Malgré le retour de Trump et des vents contraires, pourquoi les défenseurs des énergies propres restent optimistes pour 2026
Malgré le retour de Trump et des vents contraires, pourquoi les défenseurs des énergies propres restent optimistes pour 2026

Le retour de Donald Trump à la Maison-Blanche a profondément rebattu les cartes pour les énergies propres aux États-Unis. En 2025, le secteur a traversé une période jugée particulièrement difficile par de nombreux développeurs, experts et responsables politiques interrogés par l’Associated Press, alors que l’administration républicaine a affiché sa volonté de favoriser les énergies fossiles tout en freinant le développement de l’éolien et du solaire.

Dès les premiers mois de l’année, le ton a été donné. Donald Trump a multiplié les attaques contre les renouvelables, qualifiant notamment l’éolien et le solaire de « scam du siècle ». En juillet, le Congrès à majorité républicaine a adopté une vaste loi fiscale et budgétaire qui a supprimé ou fortement réduit les crédits d’impôt mis en place sous l’ère Joe Biden, bouleversant l’équilibre économique de nombreux projets d’énergies propres. Cette volte-face politique a provoqué un climat d’incertitude, aggravé par la hausse des coûts liée aux droits de douane et par l’affaiblissement de certaines chaînes d’approvisionnement.

Pour autant, le secteur n’a pas complètement décroché. Selon le cabinet Wood Mackenzie, le solaire et le stockage par batteries ont représenté 85 % des nouvelles capacités électriques raccordées au réseau américain au cours des neuf premiers mois de l’administration Trump. Leur succès s’explique par des coûts toujours plus compétitifs, une rapidité de déploiement et une demande en forte croissance, notamment pour alimenter les centres de données et limiter la hausse des factures d’électricité. « Il y a eu un effet de refroidissement, mais nous restons une industrie résiliente », résume Jorge Vargas, patron du développeur solaire Aspen Power.

D’autres filières ont également tiré leur épingle du jeu. Le nucléaire, soutenu aussi bien par démocrates que par républicains, a connu un regain d’intérêt, avec des projets de prolongation, de redémarrage de réacteurs et le développement de petits réacteurs modulaires. La géothermie a elle aussi bénéficié d’un contexte plus favorable : les crédits d’impôt ont été en grande partie préservés et les technologies continuent de mûrir, faisant de 2025 une année charnière pour le secteur.

À l’inverse, l’éolien offshore a subi de plein fouet la nouvelle orientation politique. L’administration Trump a stoppé des chantiers, révoqué des permis et suspendu l’attribution de vastes zones maritimes fédérales, provoquant un coup d’arrêt brutal à une industrie qui commençait tout juste à s’implanter aux États-Unis. Pour de nombreux acteurs, cette décision a décimé des projets pourtant jugés essentiels à long terme.

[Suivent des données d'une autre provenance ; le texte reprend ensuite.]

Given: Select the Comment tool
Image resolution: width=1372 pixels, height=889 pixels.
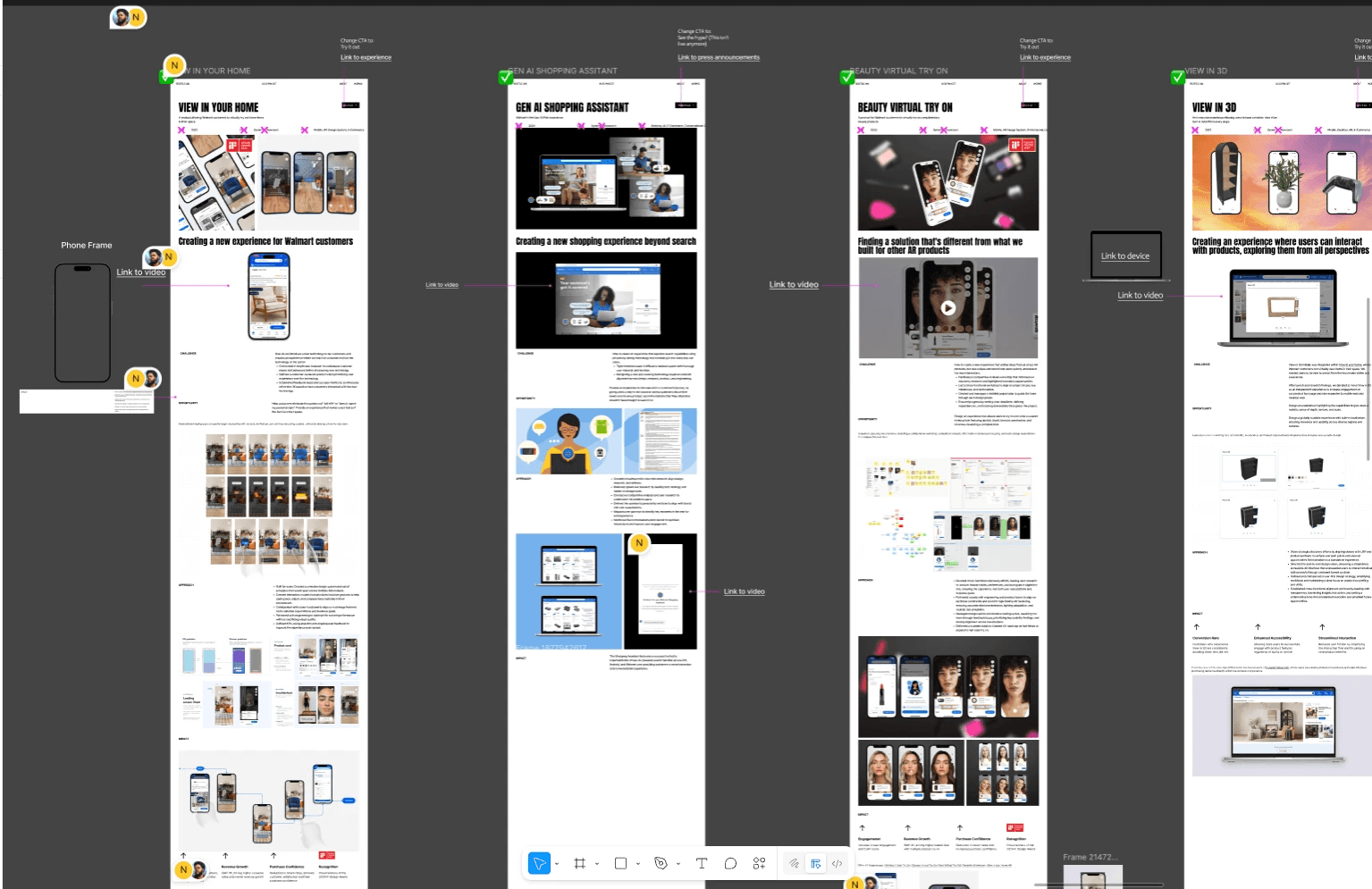Looking at the screenshot, I should pyautogui.click(x=730, y=863).
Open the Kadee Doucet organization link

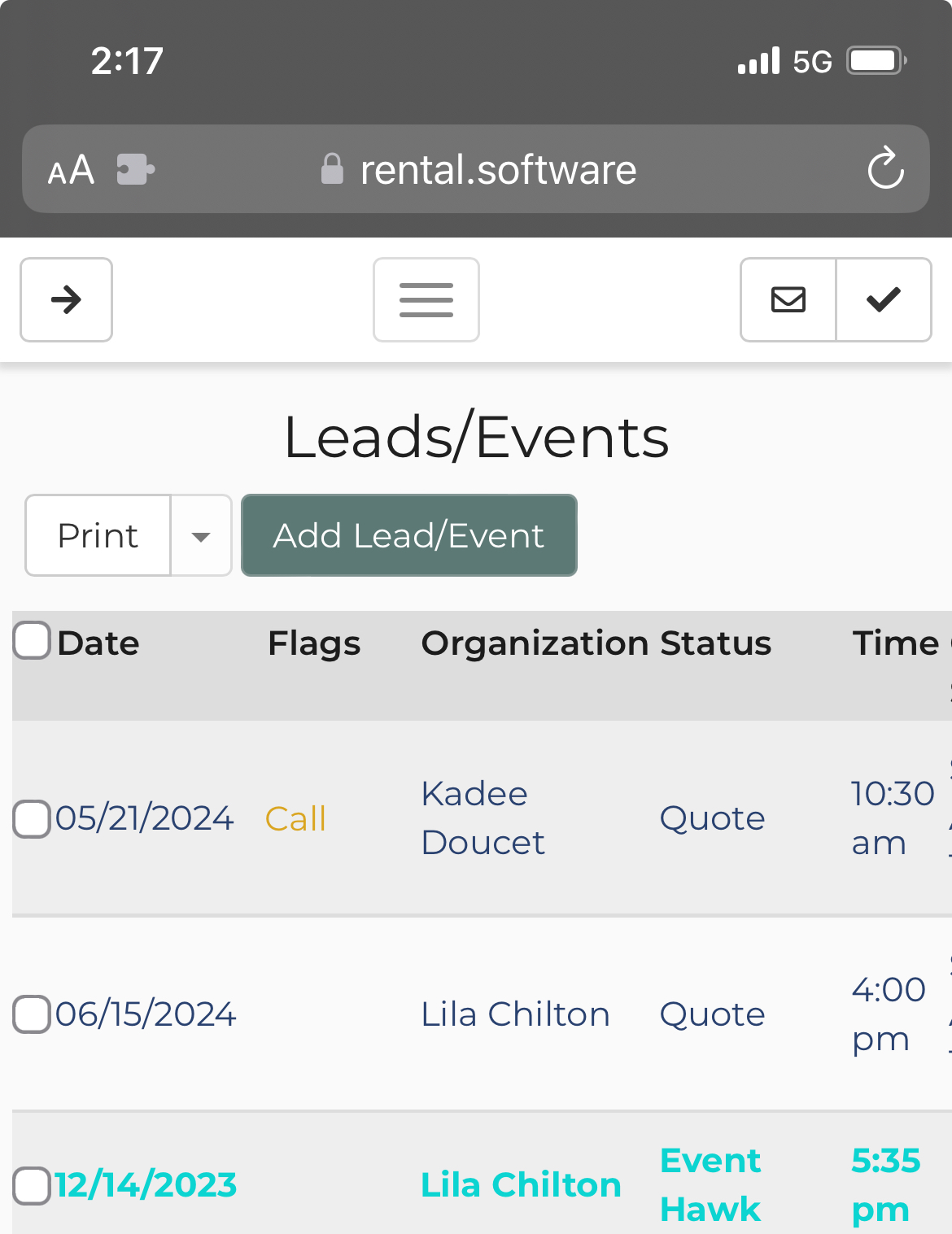coord(482,818)
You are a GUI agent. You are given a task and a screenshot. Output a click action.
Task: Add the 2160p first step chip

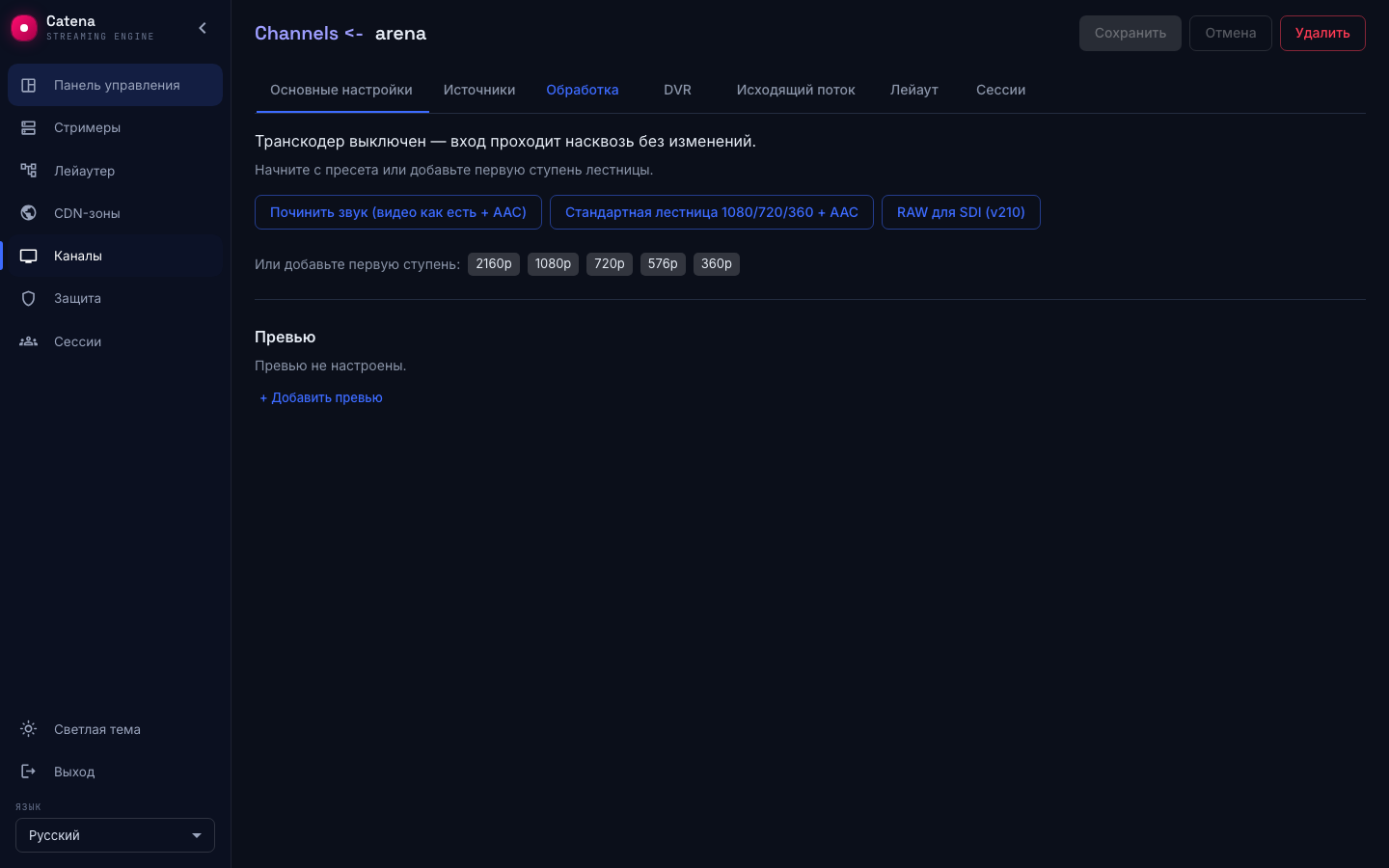tap(494, 264)
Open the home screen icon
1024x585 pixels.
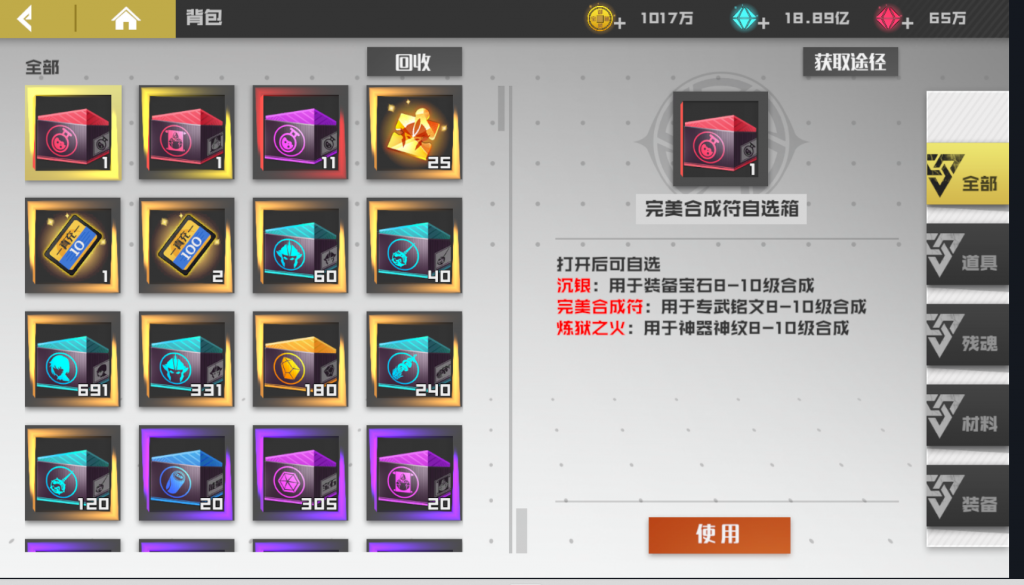click(125, 18)
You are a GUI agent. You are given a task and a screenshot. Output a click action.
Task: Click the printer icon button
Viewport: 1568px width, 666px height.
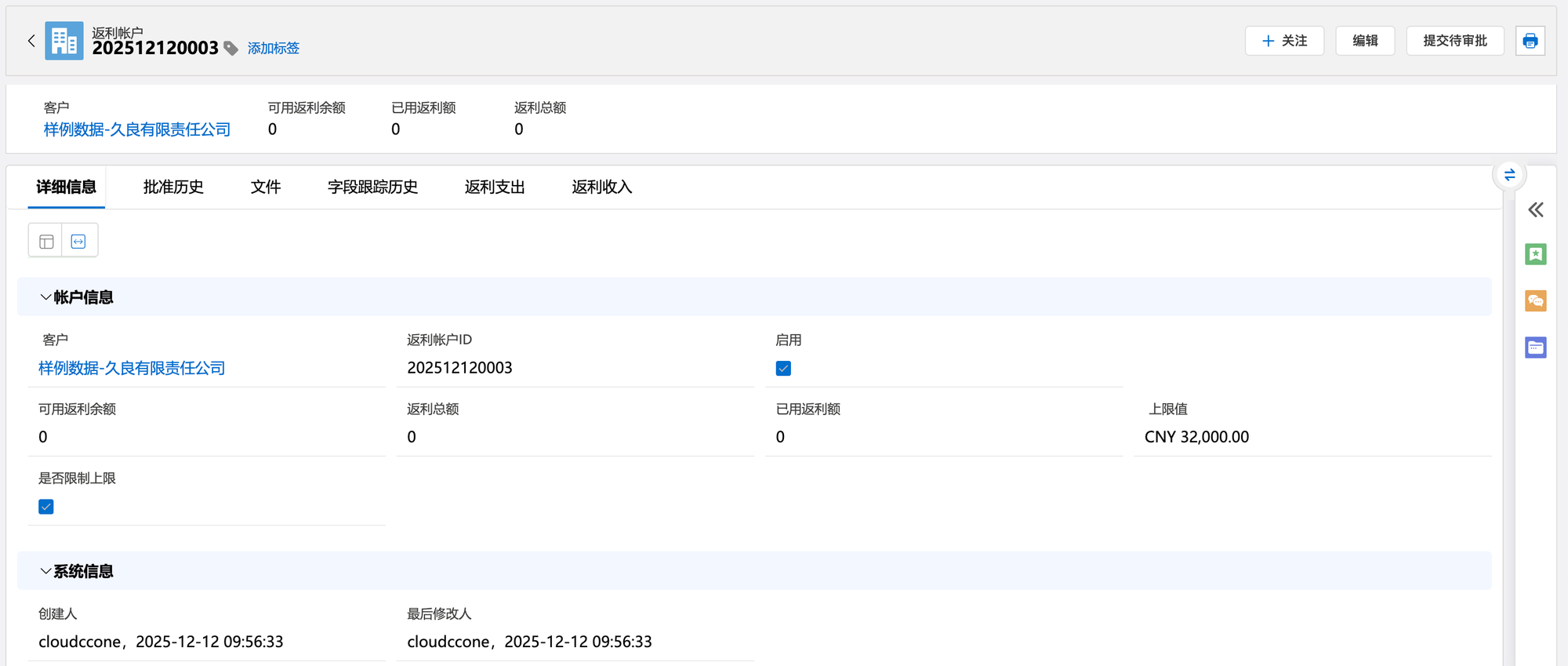1530,41
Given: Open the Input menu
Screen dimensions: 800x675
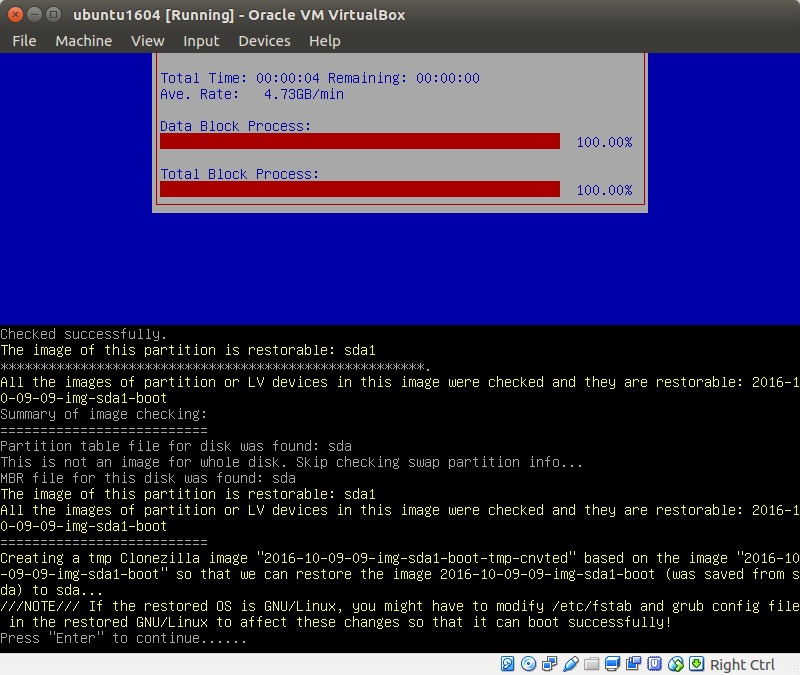Looking at the screenshot, I should tap(201, 41).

Malgré ce bilan contrasté, l’optimisme domine à l’approche de 2026. La demande d’électricité explose sous l’effet de la numérisation de l’économie, de l’essor de l’intelligence artificielle et des besoins industriels, rendant indispensable une montée en puissance rapide des capacités de production. Beaucoup estiment que les États fédérés joueront un rôle déterminant en accélérant les procédures de permis, en facilitant les raccordements au réseau et en allégeant certains coûts administratifs. Pour le sénateur démocrate Sheldon Whitehouse, les tentatives politiques de freiner les renouvelables « ne suffisent pas à compenser leurs avantages naturels ».

Dans ce contexte, les défenseurs des énergies propres parient sur la force des fondamentaux économiques. « Les bases n’ont pas changé : il existe une valeur massive dans les énergies propres », résume Ed Gunn, dirigeant du spécialiste du stockage Lunar Energy. Malgré une année 2025 marquée par des vents contraires, le secteur aborde donc 2026 avec la conviction que la pression de la demande et la logique du marché finiront par s’imposer.